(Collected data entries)
_ _ _ _ _

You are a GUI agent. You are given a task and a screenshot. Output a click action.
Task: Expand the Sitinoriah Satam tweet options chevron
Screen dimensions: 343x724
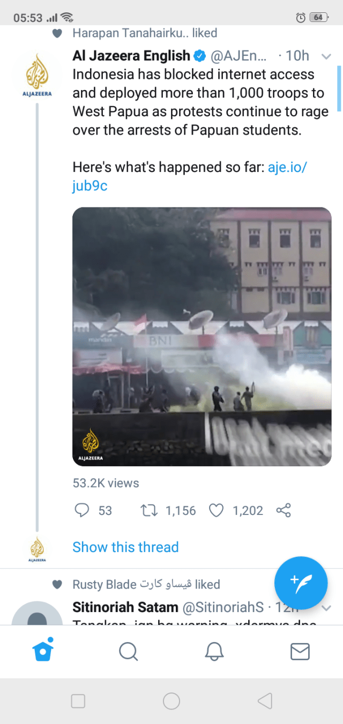pyautogui.click(x=326, y=608)
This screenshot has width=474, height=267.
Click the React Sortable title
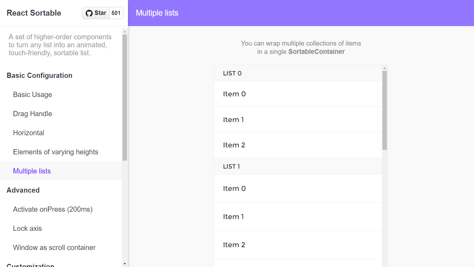pos(34,13)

_ _ _ _ _

- TASK REQUIREMENTS -
From the line with "This screenshot has width=474, height=267." down to the final line of the entries above, repeat each line exactly; omit the pictures.

- RESPONSE TO THIS TASK -
This screenshot has width=474, height=267.
Click the React Sortable title
pos(34,13)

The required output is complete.